Room362.com

mubix this is really a great point. I think this should not only go for twitter but a lot of other services as well(read: internet banking, and other personal information sites). I am thinking of Darren @hak5 with his pineapple / jasager setup and the hamster ferret attack. just a thought for now,

I guess from my perspective API throttling is not a problem per-se. I'm not sure the logging out sessions really helps either because I don't believe state is held across direct API transactions, it's per transaction right? If you're doing more than 100 'friends_timeline' calls per hour you're 1) doing something wrong or 2) need to really get a life. :) I think apps like TweetDeck should be smarter about how they manage accessing the API... There is a method called "rate_limit_status" that will allow the user to view "the remaining number of API requests available to the requesting user before the API limit is reached for the current hour." Since you can call this method without decrementing the number of calls you have available why can't TweetDeck be "smart" and say, if I made 20 calls in the past minute warn the user. Or implement a throttling mechanism itself where if I want to post it's spaced out in uniform time as to not hit my limit... Twitter needs a throttling API. People who are using more than 100 calls an hour are, rightfully, abusive in some form or another. Maybe, just maybe, they'll be opening up "premium" accounts next year as part of their revenue model. 500 calls per hour for $5/month.

In the end, it's not a problem. If you were Twitter, you'd be looking at the world from a different perspective I think.

Here's a method call example to rate_limit_status:

100
2009-03-04T18:53:25+00:00
1236192805
98

We should be using this information smarter! *cough*TweetDeck*cough*

I think you make a great point, and I wasn't trying to blame Twitter (title is because I think it's a use problem), simply suggest a way that a Twitterholic, or even someone who simply leaves TweetDeck running, can combat their accidental abuse of the API. Whereby adding a security feature in as well.
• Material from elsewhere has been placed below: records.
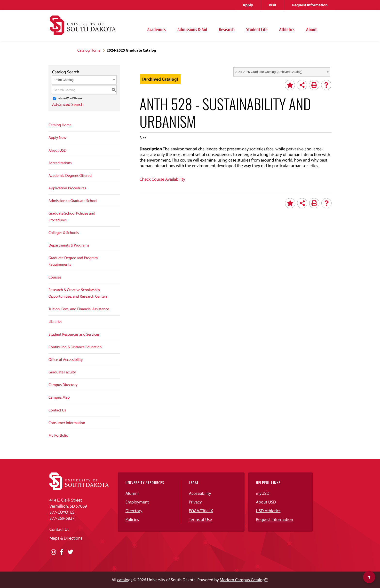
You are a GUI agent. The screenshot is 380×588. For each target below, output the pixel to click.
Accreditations (60, 163)
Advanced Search (68, 104)
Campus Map (59, 397)
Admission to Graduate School (73, 201)
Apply (248, 5)
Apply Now (57, 138)
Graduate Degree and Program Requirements (73, 261)
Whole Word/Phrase (70, 98)
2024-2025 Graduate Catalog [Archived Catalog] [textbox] (268, 72)
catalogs (125, 580)
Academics (156, 29)
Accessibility (200, 493)
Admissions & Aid (192, 29)
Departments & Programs (69, 245)
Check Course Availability (162, 179)
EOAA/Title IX (201, 511)
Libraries (55, 321)
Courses (55, 277)
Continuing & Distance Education (75, 347)
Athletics (287, 29)
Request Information (310, 5)
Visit (272, 5)
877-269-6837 (62, 518)
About (311, 29)
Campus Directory (63, 385)
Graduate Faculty (62, 372)
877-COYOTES (62, 512)
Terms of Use (200, 519)
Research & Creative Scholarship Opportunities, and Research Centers (78, 293)
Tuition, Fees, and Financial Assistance (79, 309)
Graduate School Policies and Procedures (72, 217)
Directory (134, 511)
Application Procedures (67, 188)
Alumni (132, 493)
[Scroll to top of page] (369, 577)
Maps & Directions (66, 538)
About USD (57, 150)
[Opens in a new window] (53, 552)
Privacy (195, 502)
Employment (137, 502)
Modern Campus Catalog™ (244, 580)
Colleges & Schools (63, 233)
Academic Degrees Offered (70, 176)
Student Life (257, 29)
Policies (132, 519)
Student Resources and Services (74, 334)
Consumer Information (67, 423)
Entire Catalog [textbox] (63, 80)
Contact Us (57, 410)
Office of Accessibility (65, 360)
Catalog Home (89, 50)
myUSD (263, 493)
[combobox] (282, 72)
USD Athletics (268, 511)
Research (227, 29)
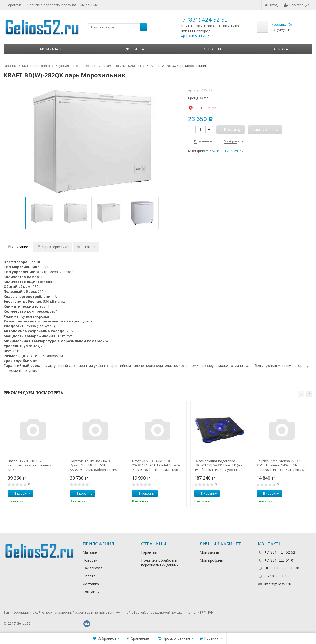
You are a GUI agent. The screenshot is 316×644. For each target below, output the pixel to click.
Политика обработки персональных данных (62, 5)
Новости (90, 560)
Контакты (211, 49)
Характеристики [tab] (52, 247)
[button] (301, 394)
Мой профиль (211, 560)
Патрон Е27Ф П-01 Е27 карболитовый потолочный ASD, (30, 465)
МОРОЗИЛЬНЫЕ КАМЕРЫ (224, 151)
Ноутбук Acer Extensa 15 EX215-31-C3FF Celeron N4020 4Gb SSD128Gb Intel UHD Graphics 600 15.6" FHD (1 (282, 465)
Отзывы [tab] (86, 247)
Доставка (135, 49)
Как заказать (50, 49)
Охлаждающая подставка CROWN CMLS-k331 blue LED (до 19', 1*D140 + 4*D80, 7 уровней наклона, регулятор (218, 465)
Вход (271, 5)
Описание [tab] (18, 247)
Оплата (281, 49)
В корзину (20, 493)
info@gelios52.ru (278, 584)
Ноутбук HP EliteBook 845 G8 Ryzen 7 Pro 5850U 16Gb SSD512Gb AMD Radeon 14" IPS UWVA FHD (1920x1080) (93, 465)
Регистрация (296, 5)
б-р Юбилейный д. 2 (196, 36)
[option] (42, 213)
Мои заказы (210, 552)
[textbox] (118, 27)
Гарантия (14, 5)
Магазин (90, 552)
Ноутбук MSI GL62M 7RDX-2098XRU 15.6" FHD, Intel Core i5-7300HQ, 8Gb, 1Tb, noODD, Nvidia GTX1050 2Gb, (157, 465)
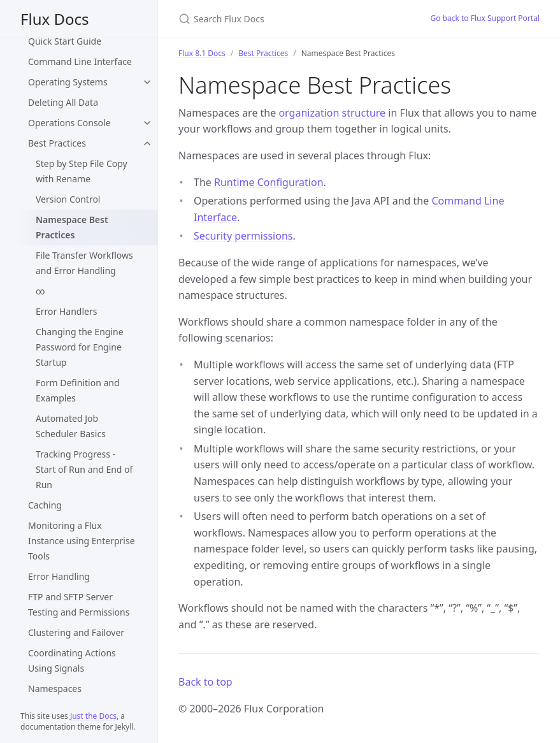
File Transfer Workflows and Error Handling (84, 263)
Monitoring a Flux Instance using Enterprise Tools (82, 540)
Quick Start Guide (64, 41)
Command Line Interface (80, 61)
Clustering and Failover (76, 632)
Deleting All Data (63, 102)
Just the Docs (93, 716)
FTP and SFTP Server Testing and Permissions (78, 604)
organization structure (332, 113)
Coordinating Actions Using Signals (72, 660)
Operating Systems (68, 82)
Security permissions (243, 236)
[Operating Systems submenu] (147, 82)
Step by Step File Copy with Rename (82, 171)
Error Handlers (66, 311)
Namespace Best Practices (72, 227)
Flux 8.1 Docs (202, 53)
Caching (45, 505)
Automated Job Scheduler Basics (71, 426)
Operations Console (69, 122)
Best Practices (57, 143)
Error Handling (59, 576)
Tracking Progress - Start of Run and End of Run (84, 469)
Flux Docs (54, 18)
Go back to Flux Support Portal (485, 18)
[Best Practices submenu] (147, 143)
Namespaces (55, 688)
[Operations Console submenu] (147, 123)
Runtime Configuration (269, 182)
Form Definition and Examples (78, 390)
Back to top (205, 682)
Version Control (68, 199)
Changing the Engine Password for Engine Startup (80, 347)
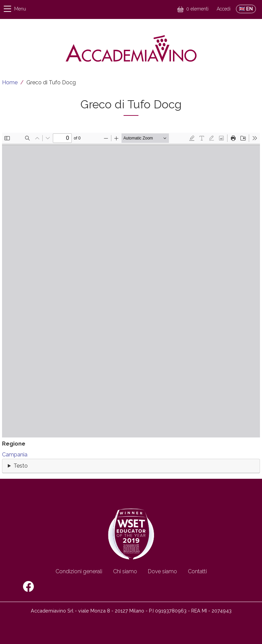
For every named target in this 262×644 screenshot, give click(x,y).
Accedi (223, 9)
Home (10, 82)
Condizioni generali (79, 571)
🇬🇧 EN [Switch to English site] (246, 8)
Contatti (197, 571)
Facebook (28, 586)
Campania (15, 454)
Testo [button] (21, 466)
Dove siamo (162, 571)
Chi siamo (125, 571)
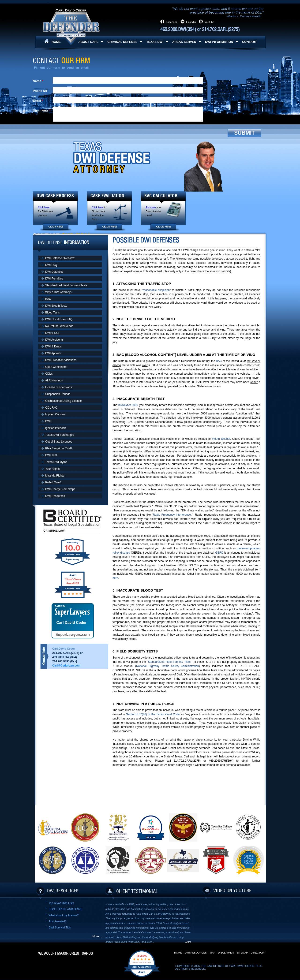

I don't claim to know how Twitter handles it's use of the API so I couldn't begin to tell you how they could implement a 'logout'. Maybe a temporary IP ban? Which could also go into reporting. (Hey Twitter, this IP is using my account, and it's definitely not me). I can already see that leading into a support nightmare but you know, just pushing out ideas.

Actualy you CAN throttle TweetDeck's use of the API in the settings menu. there are 3 sliders that will poll how often each one can access the API and you can throttle from there. as well as does it have a lil space by the buttons up at the top right that says API calls remining. Do take this as I run TweetDeck spread wide so I can see 4 colums of data at one time. and I also tweak diffrent things on how information is pulled in tweetdeck, like groups and things of that nature.

Given the provided Apis, a client already has the ability of warning you that Twitter is being accessed from somewhere else. That'd be a start.

I agree with mubix. Cutting off a rogue client would be a great addition though.